3. Legacy API with thread-safety checks

# dj.config -> global config with thread-safety check
class _ConfigProxy:
    def __getattr__(self, name):
        _check_thread_safe()
        return getattr(_global_config, name)
    def __setattr__(self, name, value):
        _check_thread_safe()
        setattr(_global_config, name, value)

config = _ConfigProxy()

# dj.conn() -> singleton connection (persistent across calls)
def conn(host=None, user=None, password=None, *, reset=False):
    _check_thread_safe()
    if reset or (_singleton_connection is None and credentials_provided):
        _singleton_connection = Connection(...)
        _singleton_connection._config = _global_config
    return _get_singleton_connection()

# dj.Schema() -> uses singleton connection
def Schema(name, connection=None, **kwargs):
    if connection is None:
        _check_thread_safe()
        connection = _get_singleton_connection()
    return _Schema(name, connection=connection, **kwargs)

# dj.FreeTable() -> uses singleton connection
def FreeTable(conn_or_name, full_table_name=None):
    if full_table_name is None:
        _check_thread_safe()
        return _FreeTable(_get_singleton_connection(), conn_or_name)
    else:
        return _FreeTable(conn_or_name, full_table_name)

Global State Audit

All module-level mutable state was reviewed for thread-safety implications.

Guarded (blocked in thread-safe mode)

State Location Mechanism
config singleton settings.py:979 _ConfigProxy raises ThreadSafetyError; use inst.config instead
conn() singleton connection.py:108 _check_thread_safe() guard; use inst.connection instead

These are the two globals that carry connection-scoped state (credentials, database settings) and are the primary source of cross-tenant interference.

Safe by design (no guard needed)

State Location Rationale
_codec_registry codecs.py:47 Effectively immutable after import.
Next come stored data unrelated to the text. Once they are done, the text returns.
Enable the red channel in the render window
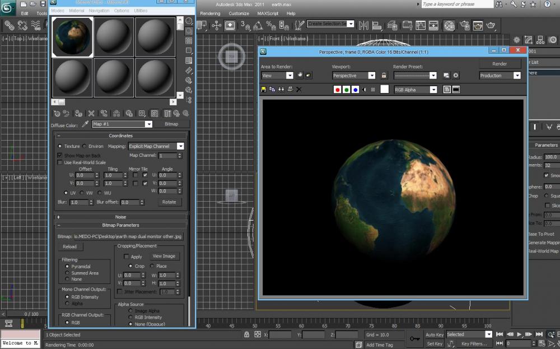 [x=338, y=90]
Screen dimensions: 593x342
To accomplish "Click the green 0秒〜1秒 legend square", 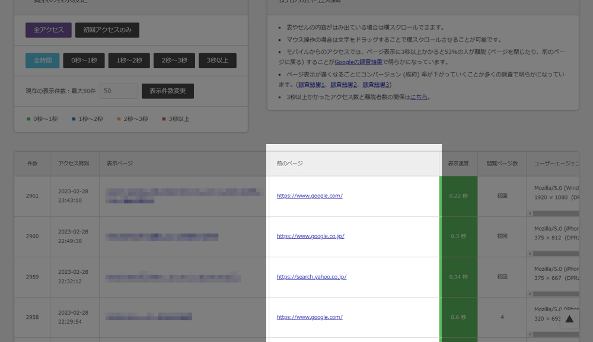I will coord(28,119).
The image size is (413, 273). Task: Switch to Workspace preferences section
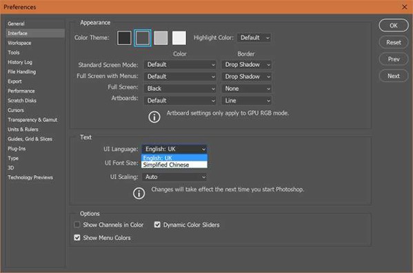[19, 43]
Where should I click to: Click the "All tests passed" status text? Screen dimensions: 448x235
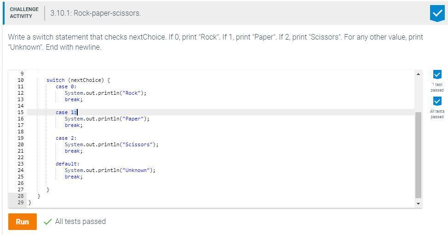(x=80, y=222)
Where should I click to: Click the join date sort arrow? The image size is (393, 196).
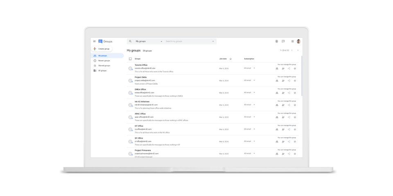coord(230,59)
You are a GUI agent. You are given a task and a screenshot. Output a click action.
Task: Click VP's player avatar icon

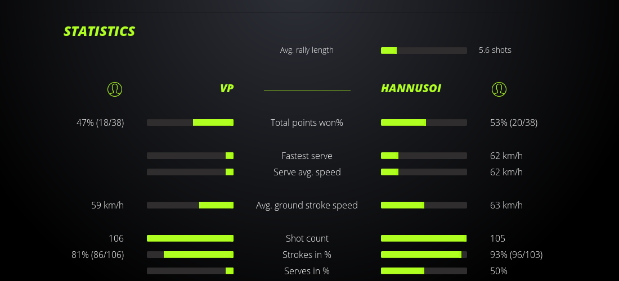(115, 89)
Registration runs in __init_subclass__ under Python's import lock. Runtime mutation (_load_entry_points) is idempotent under the GIL. Codecs are part of the type system, not connection-scoped.
_entry_points_loaded codecs.py:48 Bool flag for idempotent lazy loading; worst case under concurrent access is redundant work, not corruption.

Low risk (no guard needed)

State Location Rationale
Logging side effects logging.py:8,17,40-45,56 Standard Python logging configuration. Monkey-patches Logger and replaces sys.excepthook at import time. Not DataJoint-specific mutable state.
use_32bit_dims blob.py:65 Runtime flag affecting deserialization. Rarely changed; not connection-scoped.
compression dict blob.py:61 Decompressor function registry. Populated at import time, effectively read-only thereafter.
_lazy_modules __init__.py:92 Import caching via globals() mutation. Protected by Python's import lock.
ADAPTERS dict adapters/__init__.py:16 Backend registry. Populated at import time, read-only in practice.

Design principle

Only state that is connection-scoped (credentials, database settings, connection objects) needs thread-safe guards. State that is code-scoped (type registries, import caches, logging configuration) is shared across all threads by design and does not vary between tenants.

Error Messages

  • Singleton access: "Global DataJoint state is disabled in thread-safe mode. Use dj.Instance() to create an isolated instance."